[Math] Prove that a martingale is uniformly integrable.

martingalesstochastic-processesuniform-integrability

Let's consider the following stochastic process:
$$
M_t = e^{\theta X_t – \psi(\theta)t},
$$
where: $\quad X_t = (r-\frac{\sigma^2}{2})t + \sigma W_t \quad$ and $\quad \psi(\theta) = (r-\frac{\sigma^2}{2})\theta + \frac{\sigma^2}{2}\theta^2$.

Moreover, $W_t$ is a Wiener process.

It is not so difficult to show that this process is a martingale and I know how to do it.

But how to show that it is uniformly integrable?

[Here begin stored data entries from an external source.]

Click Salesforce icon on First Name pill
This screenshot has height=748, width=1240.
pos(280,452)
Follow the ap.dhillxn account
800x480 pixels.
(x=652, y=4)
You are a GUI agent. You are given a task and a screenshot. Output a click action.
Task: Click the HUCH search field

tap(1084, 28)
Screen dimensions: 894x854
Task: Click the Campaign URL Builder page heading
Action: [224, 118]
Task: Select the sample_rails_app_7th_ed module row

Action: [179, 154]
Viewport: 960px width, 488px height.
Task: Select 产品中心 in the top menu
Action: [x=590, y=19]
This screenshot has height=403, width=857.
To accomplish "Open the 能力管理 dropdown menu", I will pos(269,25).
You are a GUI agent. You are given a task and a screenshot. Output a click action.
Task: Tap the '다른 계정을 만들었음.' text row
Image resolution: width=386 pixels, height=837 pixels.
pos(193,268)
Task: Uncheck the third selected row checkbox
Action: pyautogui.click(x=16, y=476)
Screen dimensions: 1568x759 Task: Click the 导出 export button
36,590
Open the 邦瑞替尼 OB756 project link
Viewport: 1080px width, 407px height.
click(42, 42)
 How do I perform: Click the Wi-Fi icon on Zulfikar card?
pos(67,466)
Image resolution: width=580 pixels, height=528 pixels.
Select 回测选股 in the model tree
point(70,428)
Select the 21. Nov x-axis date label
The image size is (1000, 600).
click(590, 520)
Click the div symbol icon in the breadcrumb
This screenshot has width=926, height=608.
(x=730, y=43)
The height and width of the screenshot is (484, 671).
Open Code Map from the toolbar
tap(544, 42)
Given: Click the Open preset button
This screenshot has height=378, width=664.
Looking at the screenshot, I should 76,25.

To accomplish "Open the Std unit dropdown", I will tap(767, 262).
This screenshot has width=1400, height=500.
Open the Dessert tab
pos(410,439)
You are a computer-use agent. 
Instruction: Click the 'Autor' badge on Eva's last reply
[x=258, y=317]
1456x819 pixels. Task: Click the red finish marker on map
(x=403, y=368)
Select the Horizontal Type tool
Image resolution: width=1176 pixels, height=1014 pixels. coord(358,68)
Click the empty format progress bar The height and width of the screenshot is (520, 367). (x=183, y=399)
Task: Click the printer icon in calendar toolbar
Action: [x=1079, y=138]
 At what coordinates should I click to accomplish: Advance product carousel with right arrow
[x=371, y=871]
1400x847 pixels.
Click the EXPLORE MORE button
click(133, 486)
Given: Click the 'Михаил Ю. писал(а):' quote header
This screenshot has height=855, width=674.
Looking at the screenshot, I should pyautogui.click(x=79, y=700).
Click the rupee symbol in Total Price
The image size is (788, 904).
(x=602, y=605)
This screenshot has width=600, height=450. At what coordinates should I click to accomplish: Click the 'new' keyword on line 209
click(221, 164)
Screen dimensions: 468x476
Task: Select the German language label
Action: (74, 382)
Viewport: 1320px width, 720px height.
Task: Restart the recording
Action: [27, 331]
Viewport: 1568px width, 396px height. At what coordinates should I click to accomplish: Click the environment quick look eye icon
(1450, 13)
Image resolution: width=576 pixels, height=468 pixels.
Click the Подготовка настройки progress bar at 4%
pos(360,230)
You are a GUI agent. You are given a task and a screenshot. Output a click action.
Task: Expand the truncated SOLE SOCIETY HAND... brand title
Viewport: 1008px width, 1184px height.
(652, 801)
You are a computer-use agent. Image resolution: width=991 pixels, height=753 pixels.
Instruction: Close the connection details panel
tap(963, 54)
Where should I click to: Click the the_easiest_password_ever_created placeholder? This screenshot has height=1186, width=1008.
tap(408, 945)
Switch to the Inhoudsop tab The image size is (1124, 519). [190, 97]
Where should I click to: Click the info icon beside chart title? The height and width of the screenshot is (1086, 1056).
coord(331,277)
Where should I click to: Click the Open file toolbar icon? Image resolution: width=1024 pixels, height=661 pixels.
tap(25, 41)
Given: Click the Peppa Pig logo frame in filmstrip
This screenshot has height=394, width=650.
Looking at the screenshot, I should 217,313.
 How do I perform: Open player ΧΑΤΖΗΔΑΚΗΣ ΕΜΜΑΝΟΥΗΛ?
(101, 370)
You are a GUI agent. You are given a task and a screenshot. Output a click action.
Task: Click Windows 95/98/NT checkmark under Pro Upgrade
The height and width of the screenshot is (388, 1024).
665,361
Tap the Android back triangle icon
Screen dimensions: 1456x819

I know the definition of uniform integrability. It states that a process $\{X_t\}$ is uniformly integrable if
$$
\lim_{a \rightarrow \infty} \sup_{t} \mathbb{E}[|X_t|, |X_t|>a] = 0.
$$

But I do not know how to apply it to check uniform integrability for process $M_t$, because it seems to be too theoretical.

Is there maybe another method to check it?

Best Answer

The martingale $M_t$ is not uniformly integrable.

If it were, then by standard martingale facts, it would converge a.s. and in $L^1$ to some $M_\infty$. (An $L^1$-bounded martingale always converges a.s., and if it's uniformly integrable, then the convergence is also $L^1$ by Vitali.) In particular we would have $E[M_\infty] = \lim E[M_t] = 1$.

However, this martingale converges a.s. to zero, and that's a contradiction.

One way to see $M_t \to 0$ is to note, after simplifying, that $$M_t = \exp\left(\theta \sigma W_t - \frac{\theta^2 \sigma^2 t}{2}\right).$$ By the strong law of large numbers, $W_t / t \to 0$ a.s., and hence $$\frac{1}{t} \left(\theta \sigma W_t - \frac{\theta^2 \sigma^2 t}{2}\right) \to -\frac{\theta^2 \sigma^2}{2} < 0$$ which implies $$\theta \sigma W_t - \frac{\theta^2 \sigma^2 t}{2} \to -\infty.$$